**Exercise:**
Determine the number of lines below that contain the string "Toggle", and state only that number.

**Records supplied:**
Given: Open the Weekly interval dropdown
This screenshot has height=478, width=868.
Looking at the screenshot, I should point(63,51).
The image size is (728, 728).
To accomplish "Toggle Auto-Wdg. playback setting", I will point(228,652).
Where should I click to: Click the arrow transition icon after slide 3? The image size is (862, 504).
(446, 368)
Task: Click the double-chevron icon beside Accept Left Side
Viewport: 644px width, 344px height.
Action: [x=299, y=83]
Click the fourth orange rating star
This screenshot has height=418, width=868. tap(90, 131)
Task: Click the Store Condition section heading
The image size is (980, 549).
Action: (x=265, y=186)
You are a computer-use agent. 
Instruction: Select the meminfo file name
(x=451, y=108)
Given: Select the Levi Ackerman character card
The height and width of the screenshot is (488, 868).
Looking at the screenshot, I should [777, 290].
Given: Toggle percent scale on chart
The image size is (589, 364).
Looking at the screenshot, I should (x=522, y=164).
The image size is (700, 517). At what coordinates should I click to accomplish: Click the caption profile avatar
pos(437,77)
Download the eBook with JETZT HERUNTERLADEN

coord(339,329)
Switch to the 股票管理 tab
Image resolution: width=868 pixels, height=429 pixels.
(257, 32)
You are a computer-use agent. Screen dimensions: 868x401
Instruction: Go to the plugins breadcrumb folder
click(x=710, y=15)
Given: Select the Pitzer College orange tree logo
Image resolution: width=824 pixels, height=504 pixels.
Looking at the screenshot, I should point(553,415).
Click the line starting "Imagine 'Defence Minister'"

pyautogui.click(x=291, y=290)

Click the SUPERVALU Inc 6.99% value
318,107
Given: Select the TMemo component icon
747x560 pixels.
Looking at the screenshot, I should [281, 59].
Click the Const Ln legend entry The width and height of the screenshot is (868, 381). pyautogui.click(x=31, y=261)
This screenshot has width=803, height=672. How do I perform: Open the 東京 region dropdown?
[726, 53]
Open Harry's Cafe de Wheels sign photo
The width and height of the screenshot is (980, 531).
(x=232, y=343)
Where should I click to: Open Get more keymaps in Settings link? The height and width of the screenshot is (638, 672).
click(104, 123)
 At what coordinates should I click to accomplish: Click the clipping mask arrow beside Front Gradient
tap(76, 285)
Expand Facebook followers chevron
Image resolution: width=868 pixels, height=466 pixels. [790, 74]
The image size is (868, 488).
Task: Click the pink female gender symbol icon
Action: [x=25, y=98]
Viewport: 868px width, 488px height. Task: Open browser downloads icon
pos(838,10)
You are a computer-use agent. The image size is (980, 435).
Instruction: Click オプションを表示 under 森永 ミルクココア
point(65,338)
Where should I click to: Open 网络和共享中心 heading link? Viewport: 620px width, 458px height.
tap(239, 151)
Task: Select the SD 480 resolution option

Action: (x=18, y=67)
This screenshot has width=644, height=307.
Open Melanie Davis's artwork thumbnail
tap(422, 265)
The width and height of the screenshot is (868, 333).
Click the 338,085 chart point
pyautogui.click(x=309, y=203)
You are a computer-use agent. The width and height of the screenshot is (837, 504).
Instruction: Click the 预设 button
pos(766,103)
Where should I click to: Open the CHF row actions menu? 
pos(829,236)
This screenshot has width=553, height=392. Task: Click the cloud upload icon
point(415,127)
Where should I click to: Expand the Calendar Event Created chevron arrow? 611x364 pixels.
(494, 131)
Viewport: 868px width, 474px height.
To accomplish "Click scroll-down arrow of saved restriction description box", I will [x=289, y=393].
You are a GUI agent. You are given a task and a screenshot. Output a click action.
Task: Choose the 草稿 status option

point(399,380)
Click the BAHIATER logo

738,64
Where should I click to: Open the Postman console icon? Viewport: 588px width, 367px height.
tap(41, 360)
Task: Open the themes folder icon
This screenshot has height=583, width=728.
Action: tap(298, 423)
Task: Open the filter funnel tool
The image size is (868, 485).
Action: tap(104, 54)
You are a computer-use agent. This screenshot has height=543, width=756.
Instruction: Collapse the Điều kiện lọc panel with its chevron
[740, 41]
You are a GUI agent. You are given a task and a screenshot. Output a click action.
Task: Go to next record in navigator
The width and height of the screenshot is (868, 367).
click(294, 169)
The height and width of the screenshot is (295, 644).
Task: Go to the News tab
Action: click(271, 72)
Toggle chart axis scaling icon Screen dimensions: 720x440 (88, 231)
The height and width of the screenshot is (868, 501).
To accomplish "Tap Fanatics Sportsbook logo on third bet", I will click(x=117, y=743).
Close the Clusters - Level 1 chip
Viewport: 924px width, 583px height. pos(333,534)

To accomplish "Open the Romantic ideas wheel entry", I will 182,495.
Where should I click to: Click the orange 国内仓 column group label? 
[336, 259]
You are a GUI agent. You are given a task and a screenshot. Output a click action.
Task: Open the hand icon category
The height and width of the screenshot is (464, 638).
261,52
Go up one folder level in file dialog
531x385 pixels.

**Solved problem:**
3